Email Password Strength not enforced by Webmail

Our InterWorx boxes have “Strong” passwords configured as a requirement. However, many of our users continued to make obviously weak passwords (pin numbers, dictionary words, etc). And of course many of those mailboxes get hacked.

Tonight I noticed that RoundCube, and I suspect the other webmail clients provided by InterWorx, will permit any strength passwords. For example, I just set my own password to “1” and then proved it took by changing my password back but only after providing “1” as my current password. Almost none of our customers actually use the control panel to set their own email password, so we’ve been really operating under a false sense of password security all this time. :-/

[QUOTE=jimp;22028]Our InterWorx boxes have “Strong” passwords configured as a requirement. However, many of our users continued to make obviously weak passwords (pin numbers, dictionary words, etc). And of course many of those mailboxes get hacked.

Tonight I noticed that RoundCube, and I suspect the other webmail clients provided by InterWorx, will permit any strength passwords. For example, I just set my own password to “1” and then proved it took by changing my password back but only after providing “1” as my current password. Almost none of our customers actually use the control panel to set their own email password, so we’ve been really operating under a false sense of password security all this time. :-/[/QUOTE]

Hey jimp, I wasn’t aware of this behavior.
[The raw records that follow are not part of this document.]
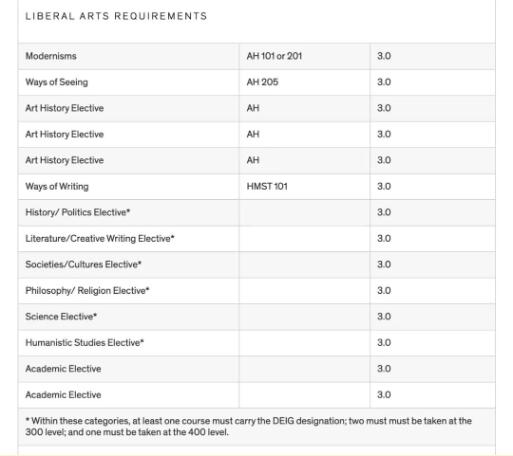Click the AH 101 or 201 course code

tap(274, 56)
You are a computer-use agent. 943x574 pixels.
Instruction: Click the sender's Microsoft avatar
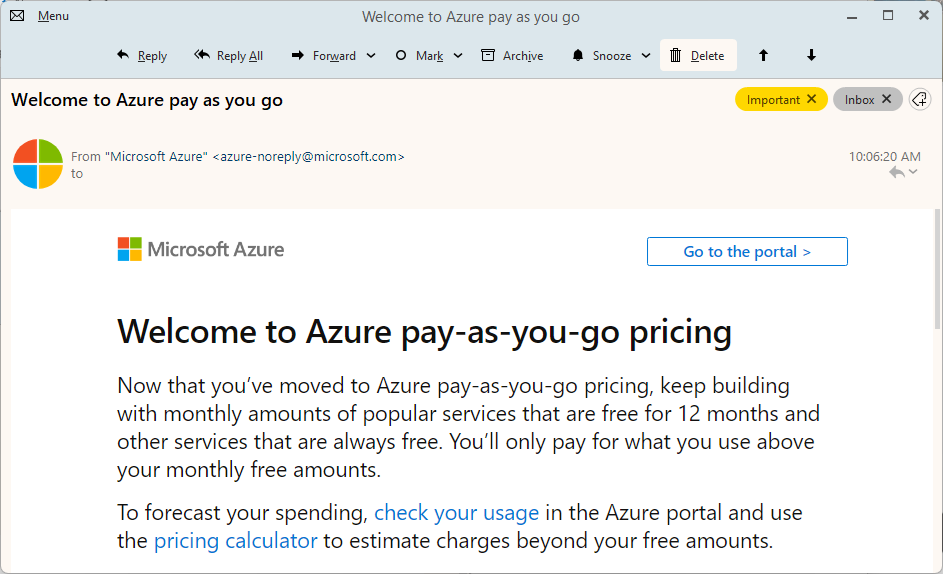38,164
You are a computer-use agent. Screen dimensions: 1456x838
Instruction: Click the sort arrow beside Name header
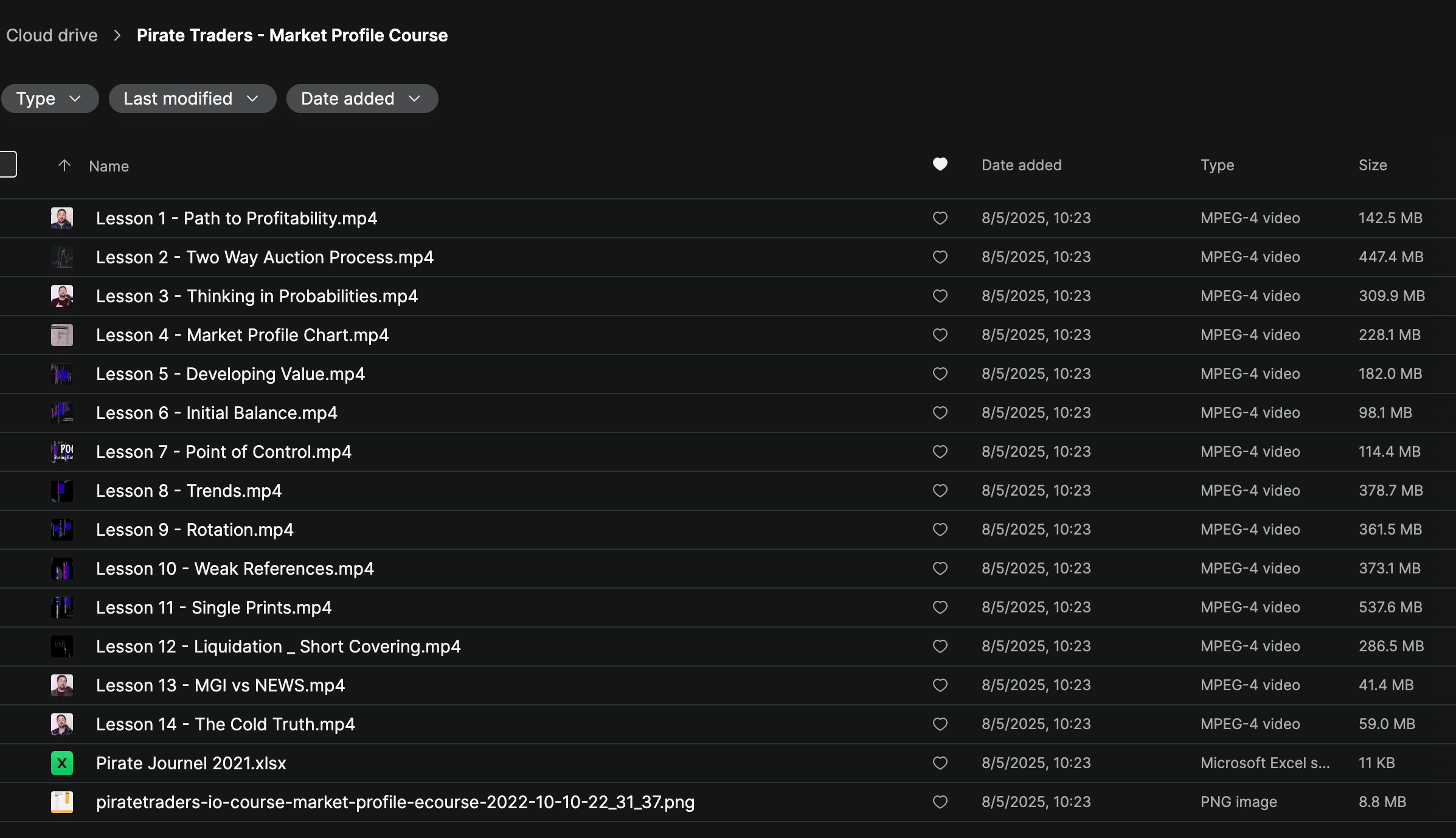pos(64,166)
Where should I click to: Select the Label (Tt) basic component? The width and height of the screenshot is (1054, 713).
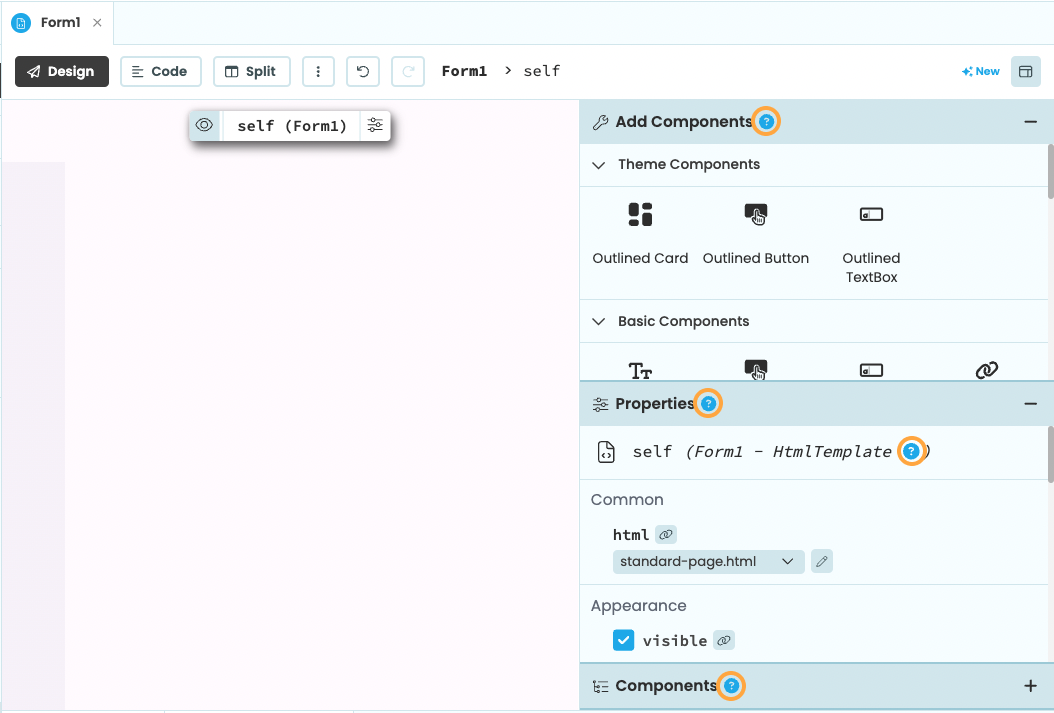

I’ll see what we can do about it.

Hi dragonmiller

The issue raised by jimp was not as a result of hacking by them.

It is a big weakness within the webmail/email services, and all 3 webmail services allow the same reset, apart from 1 which requires a minimum of 3 alphanumeric characters.

I would hope this is addressed as a priority as in my experience, most users will always set an easy password, and therefore has a greater chance of been hacked by the bad people, and your systems then been used for sending spam, ddos of other mail services etc. and then there’s the real headache of having to clean your ip when you’ve been blacklisted.

I hope this makes more sense and also explain why it is so important to be corrected to maintain strong passwords.

Many thanks

John

Hi dragonmiller

Many thanks, but there’s nothing to let go.

I make mistakes myself and I hope someone would point them out to me.

Many thanks

John

We setup our own install of roundcube. That way, we don’t have password reset capabilities in the webmail, and we could also add an addon to enforce verification of email addresses for personas.

In a default Roundcube install, anyone can add any email address to send as, without having to verify that you have access to the address.
It also let’s us continually update the client. And provide a login form directly on our site.

Hi Evanion

That sounds a lovely feature to have and I’d be interested to know how we set that up on our systems so we can introduce it, to secure our systems. If you don’t mind, you could PM me or sorry if I am asking too much, and please ignore.

If IW were to adopt it, it would make a great feature in your new theme.

Many thanks

John

We just setup a roundcube install with addons from myroundcube.
For the external login, we had to adapt the autologon addons in myroundcube. I will try and package the changes and send them your way. You will need to program some security precausions to avoid xss, and man-in-middle attacks (don’t want to release that part of the code, for our internal security). But the code works.

A way to implement xss security, is to have a common mysql database with a table, that handles temporary token hashes with a timestamp. We discussed a solution like this when we did the implementation earlier. But decided on another solution. Perhaps it’s something that we can improve together.

Roundcube is setup to use the domainname of the user to connect with the right mailserver. And I have been in the conf file to change the destination of the ‘/webmail’ proxy. Letting all the customers access the webmail via ‘<domain>/webmail’

Hi Evanion

Many thanks, I’d appreciate it thank you.

I think there’s always going to be issues with any implementation re security or vulnerabilities, and if I can help, please let me know, but as you know, it would always be a fluid battle for xss, mim and I totally understand over not releasing this code.

I will try this on our cluster test when it’s ready and we have finished our initial tests.

Many thanks

John

Here are the files you asked for.
The autologon folder should be placed in your roundcube installs ‘plugin’ folder (there should already be a autologon folder there).

The version of autologon supplied in the packaged is customized, and should replace any pre existing files.
The HTML file contains the form.

Please update any ‘yourdomain.com’ with the address to your webmail.
The form and autologon script is configured to connect over SSL.

Here are the main.inc.php config:

 
//$rcmail_config['default_host'] = 'ssl://%s';
$rcmail_config['default_host'] = '%s';

// TCP port used for IMAP connections
//$rcmail_config['default_port'] = 993;
$rcmail_config['default_port'] = 143;


webmail.zip (3.58 KB)

Hi Evanion

Many thanks and sorry for late reply, it’s been a long day.

I’ll download this tommorow and test on our test cluster.

I hope you don’t mind, but to anyone who also downloads this, please note Evanion warning over xss and mim warning. Use at your own risk and there is no support or acceptance of any liability whatsoever. If you don’t understand the risk, please do not implement this on your systems.

I don’t have a sword but if I did, it’s yours

Many thanks once more

John

Right now the form posts directly to the auto logon script. I recommend moving it to a php function.